### SOURCE EXTRACT

+++

At EuroPCR 2018, two important studies will be presented on renal denervation for hypertension treatment which will be simultaneously published in The Lancet. These studies will be significant in providing biological proof of principle of a device-oriented approach to lower blood pressure by modulating renal nerve activity.
Hypertension is on the rise continuously and is reaching epidemic levels with more than 1 billion people affected by it globally. Its control rates remain unacceptably low despite the availability of many effective and safe drugs and best efforts of clinicians for management of the condition.
Adherence to antihypertensive medications is the foundation for achieving hypertension control. Nonadherence to medication is a growing concern and often leads to adverse outcomes. The hypertensive patients become non-adherent in the first year after initiation of drug treatment and about 20% are completely non-adherent. According to some previous research, the adherence worsens even more with the increasing number of anti-hypertension medications a patient is taking.
The concept of device-based treatments remains promising and is under careful investigation in lieu of the challenges encountered in finding viable solutions to hypertension and non-adherence to the medications. The continued evolution of the devices and techniques themselves, along with a deepening understanding of patient selection have the potential to lead us to new insights into possible treatment options for this disease.
During the ESC Congress last year, important data were presented which demonstrated statistically significant and clinically meaningful reductions in blood pressure following renal denervation (RDN) in patients not taking anti-hypertension medications, either throughout medication washout or in the treatment of newly diagnosed hypertensives. Also, an ambulatory blood pressure monitoring (ABPM) analysis, presented at the 2017 ACC Scientific Sessions, showed that renal denervation is “always on”, even during high-risk periods such as in the early morning hours, when a drug’s effect may be subsiding or absent.

+++

Write the next part of the text on renal denervation for hypertension, starting after its final sentence. The rows after this have nothing to do with the task.

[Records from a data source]
+++

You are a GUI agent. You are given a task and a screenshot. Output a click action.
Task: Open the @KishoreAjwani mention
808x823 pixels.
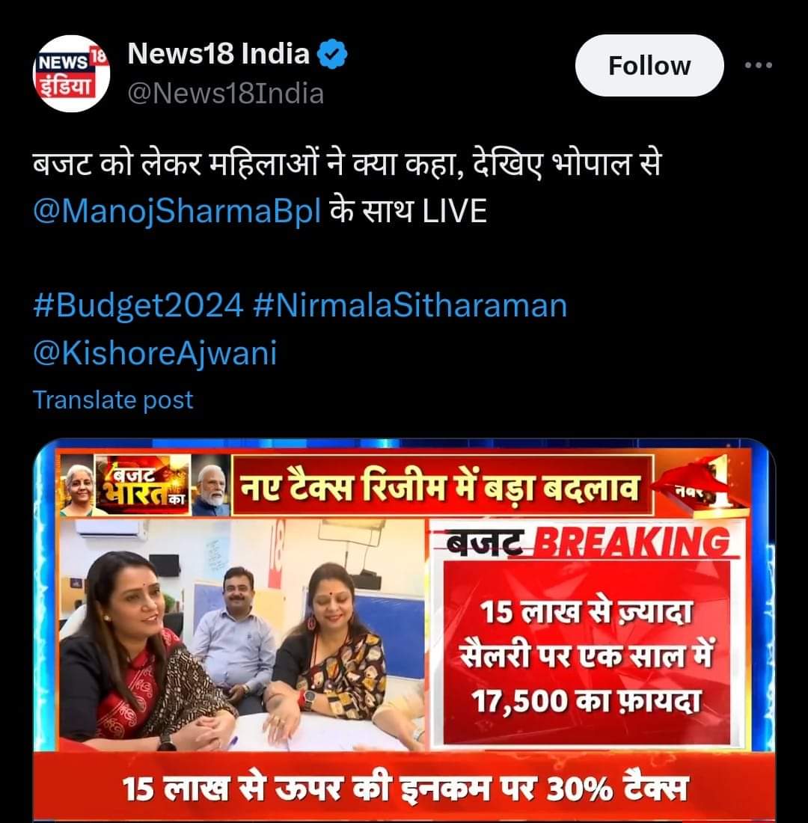pos(155,352)
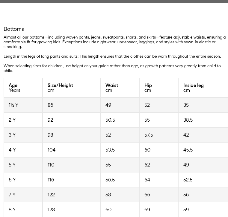Click the 38.5 inside leg cell
This screenshot has height=217, width=228.
188,120
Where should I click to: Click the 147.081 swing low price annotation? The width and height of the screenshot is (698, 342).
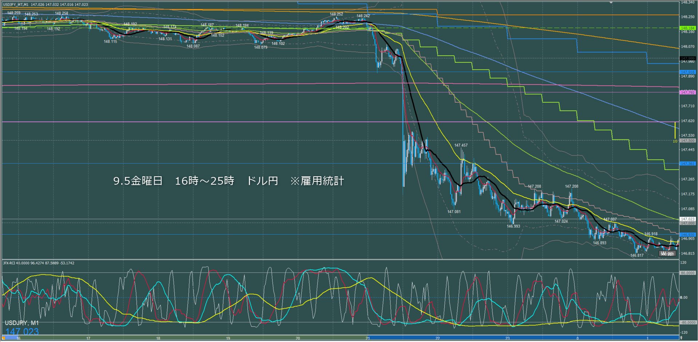pos(454,212)
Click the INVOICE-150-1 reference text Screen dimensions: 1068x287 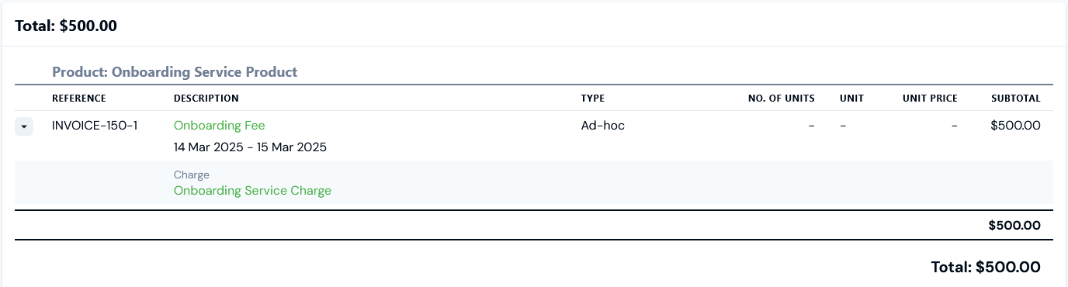pos(95,126)
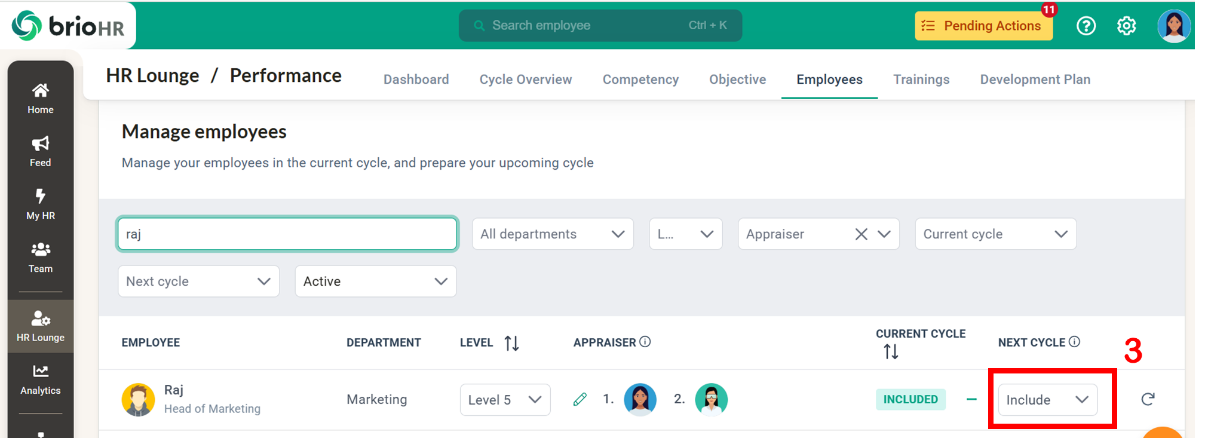Clear the Appraiser filter with X
Image resolution: width=1208 pixels, height=438 pixels.
click(x=861, y=234)
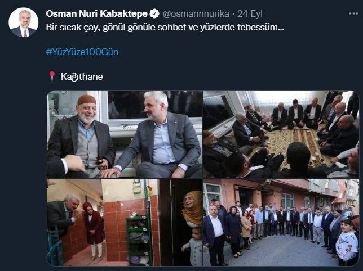Open the street group photo thumbnail

[281, 222]
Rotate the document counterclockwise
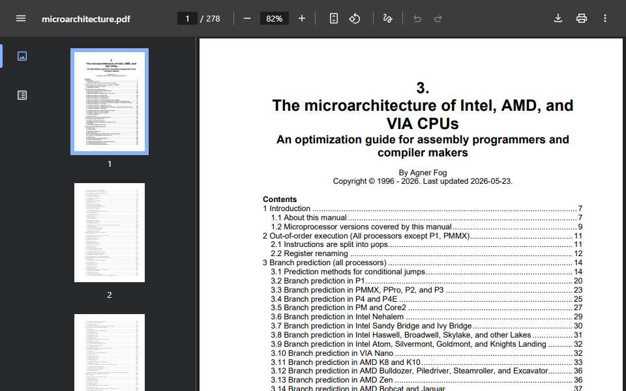The width and height of the screenshot is (626, 391). pos(355,18)
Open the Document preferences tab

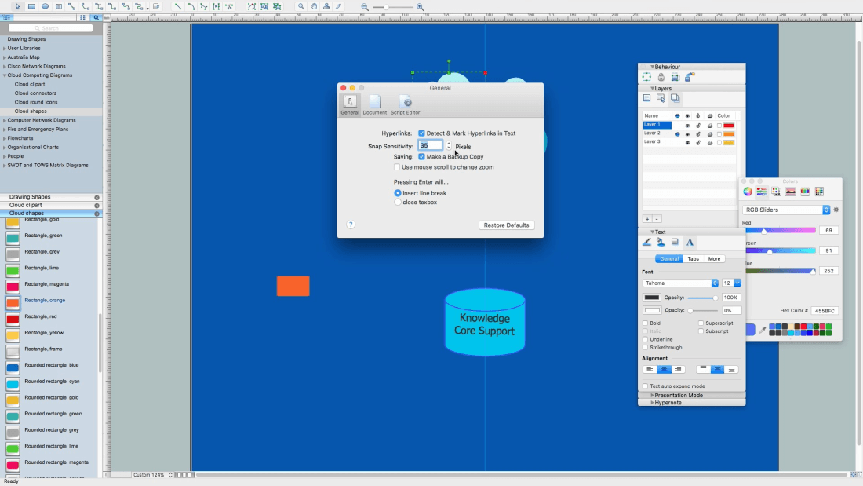tap(375, 103)
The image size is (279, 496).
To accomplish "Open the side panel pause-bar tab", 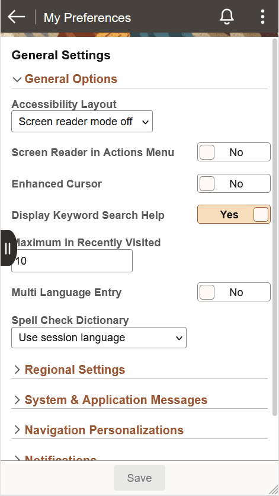I will [8, 248].
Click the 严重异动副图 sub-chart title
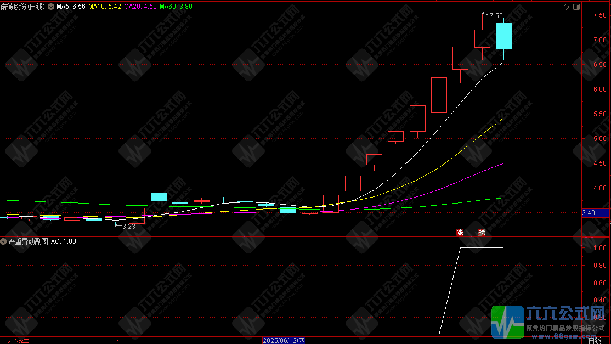The height and width of the screenshot is (344, 611). tap(28, 241)
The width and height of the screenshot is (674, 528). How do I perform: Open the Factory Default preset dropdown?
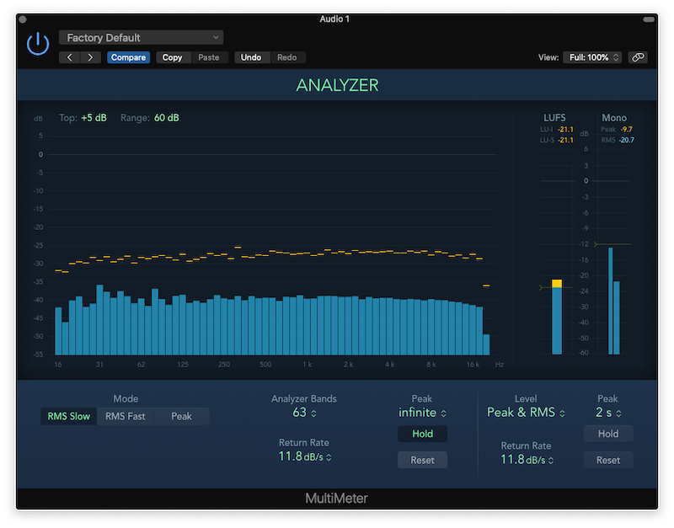(x=141, y=38)
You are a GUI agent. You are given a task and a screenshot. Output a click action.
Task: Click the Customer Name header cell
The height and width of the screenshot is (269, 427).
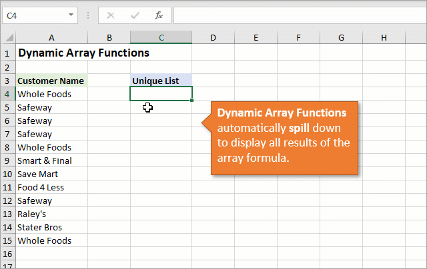coord(51,81)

+++

### YOUR RESPONSE
The studies include:
- The prospective, randomized, sham-controlled SPYRAL HTN-ON MED study investigated renal denervation using a radiofrequency device in the presence of antihypertensive drugs, confirming the effectiveness of blood pressure lowering in combination with pharmacotherapy (1-3 drugs). Eighty patients were randomized and followed through six months. Office and 24-hour ambulatory BP decreased significantly from baseline to six months in the renal denervation group (24-hour SBP -9.0 mmHg, 24-hour DBP -6.0 mmHg, office SBP -9.4 mmHg and office DBP -5.2 mmHg).
- The prospective, randomized, sham-controlled RADIANCE-HTN SOLO study used an ultrasound catheter to achieve renal denervation. A total of 146 were randomized to renal denervation (n=74) or sham procedure (n=72). Using this device, the investigators have now documented significant changes in office and ambulatory blood pressure following renal denervation, but not in the sham-treated patients (baseline-adjusted difference between groups: -6.3 mmHg). The primary efficacy and safety endpoints of this trial were met.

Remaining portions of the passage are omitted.